If the city has rules in place, it has to follow them, Tennant told council members.
Lipford said 95% of the comments made to him by people are that when they look at the future of Farmington, they want it to have less high density and more single dwellings. He wondered if the city needs to review its land use plan because it doesn’t fit what most people are telling him they want for the city of Farmington.
Melissa McCarville, city business manager, said the planning commission has already started the process to review the land use plan but has been hampered because of covid-19 concerns.
Ernie Penn opened up the floor for public comment, and Chris Bryson, referring to the land use plan approved in 2016, pointed out Farmington is getting a lot of growth and 2016 is not 2021.
Bryson said the city council is not supposed to just be a “rubber stamp” of the planning commission.
“I urge you to consider the concerns of the citizens,” Bryson said.
Another resident, Sheila Andrews, said it appeared to her that the contractor has more rights than the citizens.
“The land use plan, my understanding is that it is a suggestion of what the future should look like,” Andrews said.
When discussion came back to the council, the council unanimously voted to suspend the requirement that the ordinance be read in full on three different dates and to read the ordinance by title one time only.
Council members Linda Bell, Sherry Mathews, Diane Bryant, Brenda Cunningham, Bobby Morgan and Shelley Parsley then voted for the ordinance to pass.

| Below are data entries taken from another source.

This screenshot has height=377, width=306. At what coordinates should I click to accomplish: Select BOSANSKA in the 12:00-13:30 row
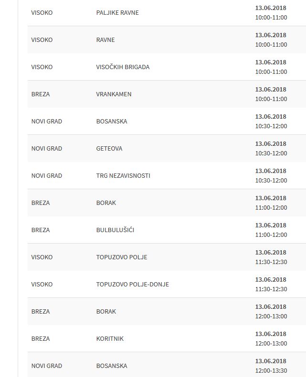[x=112, y=366]
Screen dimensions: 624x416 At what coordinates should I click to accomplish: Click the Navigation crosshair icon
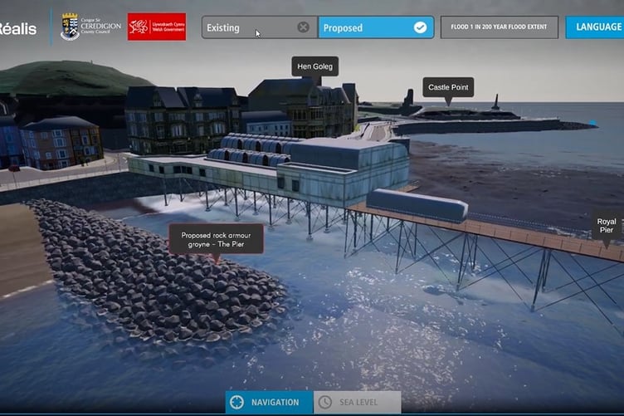click(x=237, y=403)
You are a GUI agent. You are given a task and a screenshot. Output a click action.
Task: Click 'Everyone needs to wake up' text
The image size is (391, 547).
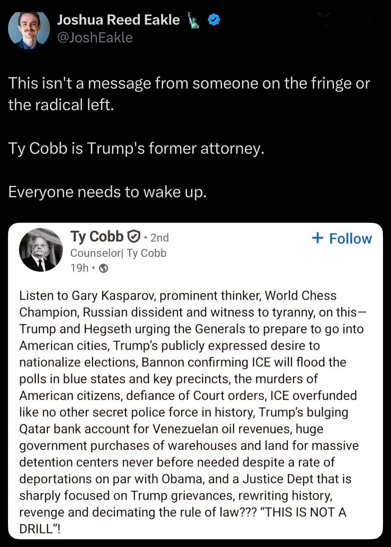tap(107, 192)
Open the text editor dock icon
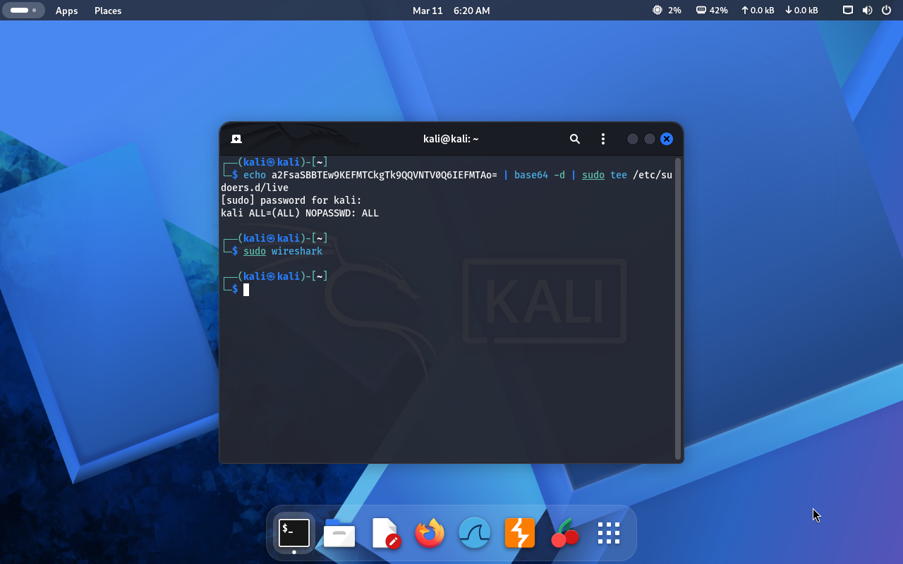 [385, 534]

Lipford abstained. Hunter Carnahan was absent.
The complaint filed by Cox said it was an appeal of the decisions made by the planning commission and the city council for the two rezoning requests off South Hunter or Highway 170.
It says plaintiffs’ interest in developing both properties could be “extinguished due to market and other conditions beyond its control and (the company) will lose this opportunity that no monetary damages will be able to make whole.”
The complaint asked the court to order the defendants to rezone the property as requested and asked for a declaratory judgment.